Book by James M. Buchanan and Gordon Tullock

The Calculus of Consent: Logical Foundations of Constitutional Democracy is a book published by economists James M. Buchanan and Gordon Tullock in 1962. It is considered to be one of the classic works from the discipline of public choice in economics and political science. This work presents the basic principles of public choice theory.

==Overview==
The book applies the methods of economics to collective decision-making, treating political outcomes as the result of choices made by self-interested politicians and bureaucrats rather than by an organic state making decisions in public interest. The authors adopt methodological individualism, holding that collective action is composed of individual actions and that the value of an institution lies in how well it serves the individuals subject to it. In this view, the "public interest" is not separate from individual decision-makers, but a collection of self-interested choices made by them.
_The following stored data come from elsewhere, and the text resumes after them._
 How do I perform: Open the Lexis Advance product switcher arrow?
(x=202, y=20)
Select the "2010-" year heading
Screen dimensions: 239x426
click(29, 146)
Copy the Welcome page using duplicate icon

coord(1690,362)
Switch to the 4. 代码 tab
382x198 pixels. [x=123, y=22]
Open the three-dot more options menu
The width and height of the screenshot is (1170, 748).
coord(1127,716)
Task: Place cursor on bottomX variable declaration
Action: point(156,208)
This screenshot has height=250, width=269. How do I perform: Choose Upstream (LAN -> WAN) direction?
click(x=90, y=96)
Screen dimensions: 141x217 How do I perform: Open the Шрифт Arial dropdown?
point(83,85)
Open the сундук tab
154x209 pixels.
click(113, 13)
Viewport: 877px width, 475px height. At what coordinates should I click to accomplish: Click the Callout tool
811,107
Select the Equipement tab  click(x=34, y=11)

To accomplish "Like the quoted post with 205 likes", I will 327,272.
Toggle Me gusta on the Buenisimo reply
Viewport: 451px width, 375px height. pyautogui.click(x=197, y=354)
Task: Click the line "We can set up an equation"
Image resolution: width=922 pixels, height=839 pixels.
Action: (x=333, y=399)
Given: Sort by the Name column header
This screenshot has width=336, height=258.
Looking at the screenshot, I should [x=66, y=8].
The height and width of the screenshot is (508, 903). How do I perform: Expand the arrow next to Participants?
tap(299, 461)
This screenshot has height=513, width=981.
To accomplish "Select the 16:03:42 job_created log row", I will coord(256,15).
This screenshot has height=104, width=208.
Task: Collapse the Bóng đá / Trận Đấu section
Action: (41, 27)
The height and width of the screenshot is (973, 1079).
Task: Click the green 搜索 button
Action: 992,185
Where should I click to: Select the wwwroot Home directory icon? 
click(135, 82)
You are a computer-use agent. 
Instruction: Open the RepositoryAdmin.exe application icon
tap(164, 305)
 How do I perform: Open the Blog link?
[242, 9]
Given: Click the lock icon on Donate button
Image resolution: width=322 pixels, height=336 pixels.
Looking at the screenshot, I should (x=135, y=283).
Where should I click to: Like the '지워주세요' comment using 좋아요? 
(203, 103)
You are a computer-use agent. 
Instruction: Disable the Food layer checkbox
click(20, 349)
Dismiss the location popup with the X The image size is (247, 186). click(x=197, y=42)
Buchanan and Tullock rejected any organic interpretation of the state. The central theme of the book revolves around the idea that politics is a form of exchange, in which individuals trade votes and support similar to how they exchange goods and services. The authors distinguish two levels of choices: a constitutional stage, at which the rules of collective decision-making are selected, and an operational stage, at which the decisions are made.

A purely individualistic conception of collectivity is maintained: the state is an artifact, created by men and thus subject to change and perfection. Buchanan and Tullock maintain that only constitutional changes, which can be shown to be in the interest of all interested parties, can be judged as "improvements" and therefore consider conceptual unanimity as the only legitimate decision-making rule.

The authors analyze the traditional political-science approach to voting systems, including majority voting as the standard as opposed to the unanimity rule. They show that none of those systems is perfect, since there is always a tradeoff:
- a simple majority-based system imposes varying amounts of both external costs and decision-making costs
- a unanimity-based system has little or no external costs, but considerable decision-making costs.
Buchanan and Tullock conclude that decisions with potentially high external costs should require unanimity - or at least supermajority systems.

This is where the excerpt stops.